SIS Lecturer and CCI PhD Alum Iman Tahamtan Takes on UX Researcher Role at JP Morgan
It’s been an exciting and transitional summer for Iman Tahamtan, a recently graduated College of Communication and Information doctoral program alum, and now SIS lecturer. Not only did he successfully defend his dissertation in July, but he also stepped into a new role as a senior user experience researcher for the Machine Learning and Intelligence Operations Product team at JP Morgan in Columbus, Ohio.
Though he interviewed for jobs in academia, Tahamtan was offered the UX researcher position and couldn’t pass it up. While many UX researchers are assisting with end products such as a websites or applications, he will be studying users to help create machine learning models; machine learning and artificial intelligence is a rapidly growing field, and he’s excited to be a part of it.
That said, Tahamtan isn’t about to leave academia behind. Research is one of his true passions and he is still working on several projects unrelated to his current job.
“Research is something that I do after work, for me, it’s like a hobby,” he said.
He will continue to keep one foot in academia with research and as a lecturer for SIS. This semester he is teaching undergraduate SIS students Introduction to Computers, and in the past he has taught Technology for Information Retrieval, Foundations for Information Technology, and User-Centered Design. If anything, Tahamtan believes gaining practical experience as an information sciences professional will better inform his teaching.
“Maybe in the future I will return to academia, I don’t know, but I want to get some experience in the field,” he said. “I think that lecturing is going to help me, and also help the students, as I move forward and gain more experience in the industry.”
Tahamtan also chose a non-traditional approach in assembling his dissertation by writing it in a manuscript-style. While this may be typical in other fields, he said he’s the first doctoral student at CCI to write their dissertation this way. A manuscript-style dissertation is comprised of several articles on the same topic, and each article becomes a chapter of the dissertation. His dissertation is titled, “Public Health Emergencies and Public Opinion on Social Media: A Framing and Network Agenda-Setting Study of COVID-19.”
For the first manuscript, Tahamtan studied public opinion on Twitter about the COVID-19 pandemic on Twitter.
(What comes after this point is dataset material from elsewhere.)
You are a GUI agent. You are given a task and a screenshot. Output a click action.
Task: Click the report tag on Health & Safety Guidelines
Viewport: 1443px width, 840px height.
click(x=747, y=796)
He looked at hashtags as a way to show what things people believed were important, and how they framed their opinions about the pandemic. In the second manuscript, he studied topics promoted on Twitter by the World Health Organization and how that impacted public opinion; for this, he used thematic analysis, content analysis, network analysis, text mining and statistical tests.
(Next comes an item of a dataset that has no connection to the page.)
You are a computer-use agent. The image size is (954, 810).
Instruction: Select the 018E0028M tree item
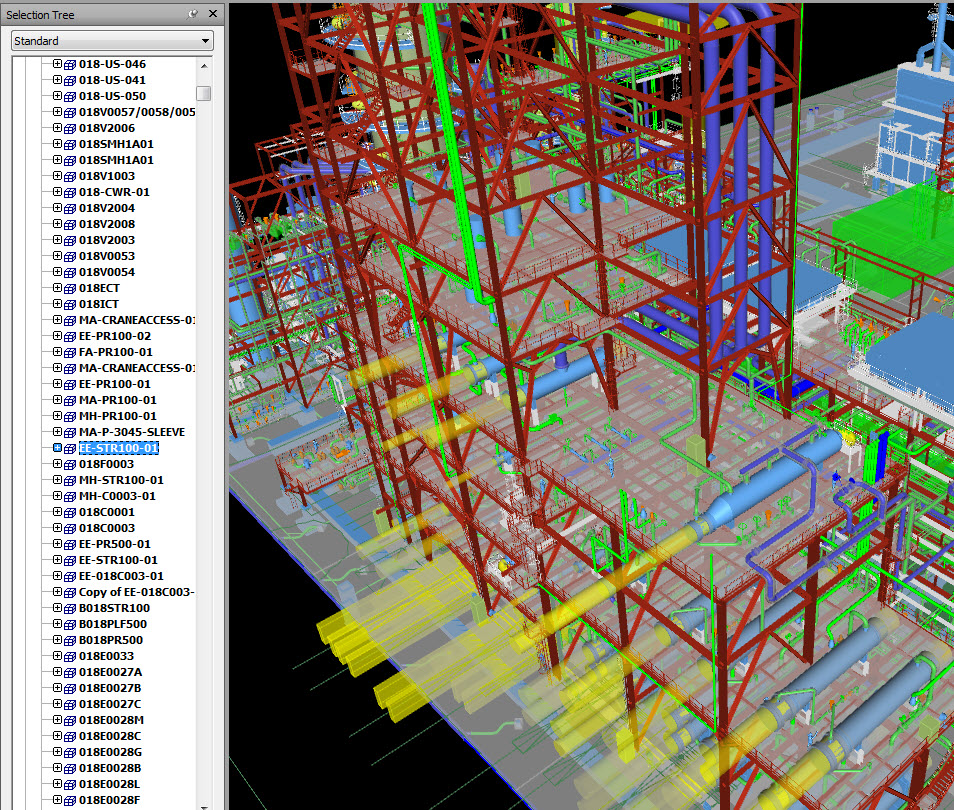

“By publishing several papers on the same topic, you have already written your dissertation. It helps you work on different theories and use different research methods. My dissertation had two different datasets, two different theories, and different methodologies. I learned more as a doctoral student this way,” Tahamtan explained.
He also wanted to ensure credit to his dissertation committee members, all of whom are listed as co-authors of the published manuscripts that comprise his dissertation. They are: SIS Associate Professor Devendra Potnis, SIS Associate Professor Vandana Singh, Communication Studies Associate Professor Laura Miller, and University of South Carolina Assistant Professor Ehsan Mohammadi.